They go home to their own children, of course, and rejoice in the joys of parenting, but they have no trouble in abusing and terrorising other peoples’ children, especially those who have no voice. To them, the abuse and suffering they inflict is nothing more than politics, and it’s the kind of politics we see at every level, in every party.

This week the political scene was crawling with hypocrites, past and present, as international women’s day was widely acknowledged and celebrated in the Australian community.

There was former Federal Labor cabinet minister Nicola Roxon making speeches as a champion of women’s rights urging women to keep fighting for equality… the same woman – and mother — who as attorney-general oversaw the UN-condemned indefinite detention of more than 50 refugees because of negative ASIO assessments, most of which were later rescinded, but not before many of these innocents, including women and little children, were locked away for up to six years.

It mattered not to Roxon that many of the women detained by this political misuse of the intelligence services were Tamils who had fled the terror of war, rape and abuse in Sri Lanka, and now she was compounding their suffering. Some champion for women…

Roxon is not a lone female hypocrite here. Two years ago, two Victorian state Labor parliamentarians, Liz Beattie and Marsha Thomson, along with male colleague John Pandazopolous, travelled to Sri Lanka on official business, which included meeting with the-then president Mahinda Rajapaksa.

Parts of the excursion was paid by Rajapaksa’s government and they came away from the meeting, full of praise for him, with Beattie being quoted by the Sri Lankan government as describing him as “a man of courage”.

He’s the same man who has long been accused of war crimes in UN reports for ordering the full-scale bombing and shelling of 300,000 Tamil civilians trapped on a sliver of beach in 2009 in the closing days of the country’s civil war. Up to 70,000 died in these attacks.

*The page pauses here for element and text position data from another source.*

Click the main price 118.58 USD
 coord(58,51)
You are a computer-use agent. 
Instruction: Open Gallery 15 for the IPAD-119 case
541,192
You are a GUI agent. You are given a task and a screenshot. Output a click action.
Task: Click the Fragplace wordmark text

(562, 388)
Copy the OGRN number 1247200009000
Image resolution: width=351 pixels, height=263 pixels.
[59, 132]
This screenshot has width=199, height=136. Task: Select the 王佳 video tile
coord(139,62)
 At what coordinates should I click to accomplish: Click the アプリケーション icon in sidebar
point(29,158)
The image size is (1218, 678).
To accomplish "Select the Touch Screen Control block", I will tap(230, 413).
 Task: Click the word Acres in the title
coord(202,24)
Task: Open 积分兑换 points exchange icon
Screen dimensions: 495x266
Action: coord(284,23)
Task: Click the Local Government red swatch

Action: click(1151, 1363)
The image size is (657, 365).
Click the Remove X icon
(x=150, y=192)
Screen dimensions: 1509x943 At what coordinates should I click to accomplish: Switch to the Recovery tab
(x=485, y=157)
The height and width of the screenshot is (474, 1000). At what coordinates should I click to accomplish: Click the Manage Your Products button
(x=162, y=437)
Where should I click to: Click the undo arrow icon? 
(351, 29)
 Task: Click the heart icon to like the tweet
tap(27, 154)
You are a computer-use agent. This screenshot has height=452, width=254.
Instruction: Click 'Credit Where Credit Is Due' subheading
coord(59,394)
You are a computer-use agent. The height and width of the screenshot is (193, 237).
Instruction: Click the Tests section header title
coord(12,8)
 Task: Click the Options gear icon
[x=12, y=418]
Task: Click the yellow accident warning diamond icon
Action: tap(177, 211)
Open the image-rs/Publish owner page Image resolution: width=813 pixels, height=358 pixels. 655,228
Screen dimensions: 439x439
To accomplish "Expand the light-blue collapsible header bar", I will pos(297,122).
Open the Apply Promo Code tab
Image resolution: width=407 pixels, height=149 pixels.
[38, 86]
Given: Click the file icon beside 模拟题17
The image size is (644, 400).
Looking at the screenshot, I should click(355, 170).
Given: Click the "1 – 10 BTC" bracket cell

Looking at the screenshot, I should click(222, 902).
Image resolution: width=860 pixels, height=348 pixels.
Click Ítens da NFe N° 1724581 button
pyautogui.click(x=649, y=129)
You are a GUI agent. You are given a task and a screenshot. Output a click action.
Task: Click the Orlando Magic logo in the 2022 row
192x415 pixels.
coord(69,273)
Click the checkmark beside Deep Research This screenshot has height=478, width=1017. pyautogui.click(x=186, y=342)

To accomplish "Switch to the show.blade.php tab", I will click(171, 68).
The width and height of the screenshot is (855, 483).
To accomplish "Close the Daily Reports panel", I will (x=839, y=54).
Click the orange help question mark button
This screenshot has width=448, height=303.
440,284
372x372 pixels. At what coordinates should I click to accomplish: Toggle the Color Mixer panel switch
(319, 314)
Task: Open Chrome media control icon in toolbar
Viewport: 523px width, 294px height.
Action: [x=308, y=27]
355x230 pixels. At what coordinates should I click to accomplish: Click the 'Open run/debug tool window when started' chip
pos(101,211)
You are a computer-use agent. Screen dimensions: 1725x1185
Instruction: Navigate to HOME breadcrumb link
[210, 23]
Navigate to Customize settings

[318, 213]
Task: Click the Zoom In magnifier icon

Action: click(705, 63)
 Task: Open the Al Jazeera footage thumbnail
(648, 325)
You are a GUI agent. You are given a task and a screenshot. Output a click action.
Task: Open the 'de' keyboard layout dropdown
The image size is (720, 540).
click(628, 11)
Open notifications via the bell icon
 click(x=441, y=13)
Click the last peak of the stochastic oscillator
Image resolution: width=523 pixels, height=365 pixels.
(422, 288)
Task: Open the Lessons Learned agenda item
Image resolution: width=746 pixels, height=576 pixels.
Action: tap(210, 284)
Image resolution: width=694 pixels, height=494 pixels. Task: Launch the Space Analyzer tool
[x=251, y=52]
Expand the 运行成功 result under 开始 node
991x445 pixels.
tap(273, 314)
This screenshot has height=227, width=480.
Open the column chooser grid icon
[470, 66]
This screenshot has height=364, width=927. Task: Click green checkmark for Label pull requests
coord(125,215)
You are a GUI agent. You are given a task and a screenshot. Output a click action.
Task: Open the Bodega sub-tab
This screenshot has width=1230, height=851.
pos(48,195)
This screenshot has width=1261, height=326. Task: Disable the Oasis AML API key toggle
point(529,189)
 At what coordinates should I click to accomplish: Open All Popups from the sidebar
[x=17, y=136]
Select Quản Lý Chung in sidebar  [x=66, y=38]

Post-war Rajapaksa oversaw a vicious military occupation that continues today and has seen thousands of women left destitute and facing the everyday threat of rape and sexual abuse by soldiers and sailors who act with total impunity.

The raping of two Tamil girls, one 9 and the other 11, on their way home from school for several days straight by a group of navy sailors — and the refusal of a court to prosecute these men –was just another example of what was happening under the rule of Beattie’s man of courage. And, sadly, what is still happening under Rajapaksa’s successor and former ally, Maithripala Sirisena.

The hypocrisy of her support for a man who was responsible for the murder and rape of untold numbers of innocent women was compounded by the fact that she was one of the founding members of the Australian-version of Emily’s List, a group of politicians who canvas for the rights of women. (She left parliament in 2014, along with Pandazopolous, not long after the trip, but is still on Emily’s List. Thomson remains in the Victorian parliament.)

It seems that for the likes of Beattie, Thomson, Roxon and a whole list of middle-class female politicians, there are only certain women who qualify for their attention and support.

Then again we already knew that through the actions of another prominent Emily’s lister, the former Labor Prime Minister Julia Gillard.

She is perhaps most remembered for her famous misogyny speech, in which she attacked her opposition counterpart Tony Abbott for his attitude towards women.

What people forget is that a few hours later, as the media was already heaping praise upon Gillard for her magnificent support for women, she was back in parliament overseeing legislation that drastically cut the incomes of some of the most vulnerable women in our community – single mothers.

Hypocrites ? They’re all hypocrites.